───── SUPPLIED DATA

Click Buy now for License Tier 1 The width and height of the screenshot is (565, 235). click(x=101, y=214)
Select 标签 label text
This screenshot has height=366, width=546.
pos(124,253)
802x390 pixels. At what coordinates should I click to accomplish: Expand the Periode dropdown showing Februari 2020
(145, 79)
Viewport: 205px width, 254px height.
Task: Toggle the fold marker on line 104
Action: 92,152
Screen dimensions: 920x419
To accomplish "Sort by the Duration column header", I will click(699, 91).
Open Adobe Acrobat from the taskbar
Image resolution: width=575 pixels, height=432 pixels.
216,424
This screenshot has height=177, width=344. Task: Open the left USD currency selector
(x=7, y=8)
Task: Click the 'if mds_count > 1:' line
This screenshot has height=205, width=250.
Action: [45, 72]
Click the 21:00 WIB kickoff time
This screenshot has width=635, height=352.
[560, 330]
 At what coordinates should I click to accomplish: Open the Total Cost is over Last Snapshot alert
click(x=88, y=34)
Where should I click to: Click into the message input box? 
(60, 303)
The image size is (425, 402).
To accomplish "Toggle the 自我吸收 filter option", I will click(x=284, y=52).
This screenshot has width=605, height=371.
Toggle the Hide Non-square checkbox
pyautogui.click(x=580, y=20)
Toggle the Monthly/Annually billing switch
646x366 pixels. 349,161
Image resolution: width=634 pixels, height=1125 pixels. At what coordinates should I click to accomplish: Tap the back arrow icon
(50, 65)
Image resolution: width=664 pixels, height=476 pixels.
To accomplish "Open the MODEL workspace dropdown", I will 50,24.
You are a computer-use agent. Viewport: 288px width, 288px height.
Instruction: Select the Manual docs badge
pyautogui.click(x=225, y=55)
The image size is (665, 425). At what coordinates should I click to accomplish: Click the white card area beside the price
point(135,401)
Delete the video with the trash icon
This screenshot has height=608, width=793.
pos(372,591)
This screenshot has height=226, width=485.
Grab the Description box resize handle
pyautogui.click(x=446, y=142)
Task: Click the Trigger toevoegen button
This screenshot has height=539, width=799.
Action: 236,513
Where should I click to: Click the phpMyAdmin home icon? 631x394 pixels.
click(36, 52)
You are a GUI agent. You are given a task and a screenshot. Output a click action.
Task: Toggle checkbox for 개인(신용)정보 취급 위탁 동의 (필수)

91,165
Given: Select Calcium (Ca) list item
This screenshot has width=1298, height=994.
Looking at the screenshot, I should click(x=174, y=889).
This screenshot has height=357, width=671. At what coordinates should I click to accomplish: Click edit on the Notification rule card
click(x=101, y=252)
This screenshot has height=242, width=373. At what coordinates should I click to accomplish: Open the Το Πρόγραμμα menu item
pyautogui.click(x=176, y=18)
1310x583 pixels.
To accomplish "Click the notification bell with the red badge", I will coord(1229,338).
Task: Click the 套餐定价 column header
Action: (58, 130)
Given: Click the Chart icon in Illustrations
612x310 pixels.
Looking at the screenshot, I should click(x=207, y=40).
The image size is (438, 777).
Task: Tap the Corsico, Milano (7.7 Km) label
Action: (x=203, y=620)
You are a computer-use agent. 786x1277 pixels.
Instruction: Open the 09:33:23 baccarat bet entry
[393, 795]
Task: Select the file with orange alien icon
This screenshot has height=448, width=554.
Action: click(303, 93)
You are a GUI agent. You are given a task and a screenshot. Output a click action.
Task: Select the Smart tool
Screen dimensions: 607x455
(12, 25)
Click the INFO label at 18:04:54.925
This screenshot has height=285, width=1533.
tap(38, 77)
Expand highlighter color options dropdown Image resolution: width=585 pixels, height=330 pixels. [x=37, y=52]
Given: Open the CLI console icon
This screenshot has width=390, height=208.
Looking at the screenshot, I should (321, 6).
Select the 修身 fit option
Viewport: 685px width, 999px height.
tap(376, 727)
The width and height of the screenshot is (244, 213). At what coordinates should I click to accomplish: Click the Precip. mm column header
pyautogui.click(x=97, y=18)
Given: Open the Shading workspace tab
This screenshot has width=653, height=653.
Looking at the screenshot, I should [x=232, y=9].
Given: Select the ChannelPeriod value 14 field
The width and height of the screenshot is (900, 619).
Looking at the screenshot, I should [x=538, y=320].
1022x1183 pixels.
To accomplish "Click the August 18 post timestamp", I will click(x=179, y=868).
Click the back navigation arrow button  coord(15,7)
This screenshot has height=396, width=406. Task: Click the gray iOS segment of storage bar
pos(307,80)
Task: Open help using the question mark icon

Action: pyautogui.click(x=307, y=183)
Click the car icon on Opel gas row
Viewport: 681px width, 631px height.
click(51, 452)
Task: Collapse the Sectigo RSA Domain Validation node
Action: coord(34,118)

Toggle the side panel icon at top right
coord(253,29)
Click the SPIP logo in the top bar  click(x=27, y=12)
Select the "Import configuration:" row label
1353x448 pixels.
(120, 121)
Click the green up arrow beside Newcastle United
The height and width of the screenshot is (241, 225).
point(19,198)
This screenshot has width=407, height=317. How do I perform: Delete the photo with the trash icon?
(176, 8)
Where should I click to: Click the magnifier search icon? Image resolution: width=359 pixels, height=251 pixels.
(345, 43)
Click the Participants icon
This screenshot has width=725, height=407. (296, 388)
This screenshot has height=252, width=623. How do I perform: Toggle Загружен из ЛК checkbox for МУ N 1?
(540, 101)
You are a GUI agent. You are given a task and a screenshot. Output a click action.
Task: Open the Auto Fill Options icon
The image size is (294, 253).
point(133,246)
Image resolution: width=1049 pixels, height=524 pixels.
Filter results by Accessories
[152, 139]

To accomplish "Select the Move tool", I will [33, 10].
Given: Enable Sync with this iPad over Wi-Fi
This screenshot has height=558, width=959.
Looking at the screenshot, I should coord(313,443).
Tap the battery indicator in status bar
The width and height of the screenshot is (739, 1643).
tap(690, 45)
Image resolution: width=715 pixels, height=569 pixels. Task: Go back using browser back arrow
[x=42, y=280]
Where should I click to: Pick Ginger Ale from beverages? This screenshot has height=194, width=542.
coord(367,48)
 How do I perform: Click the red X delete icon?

──────────

▸ **PROBLEM DETAILS**:
Wherever the string "tool" appears in the data above, copy the line it sits in.

▸ **SOLUTION**:
Task: Select the Smart tool
To accomplish "Select the Move tool", I will [33, 10].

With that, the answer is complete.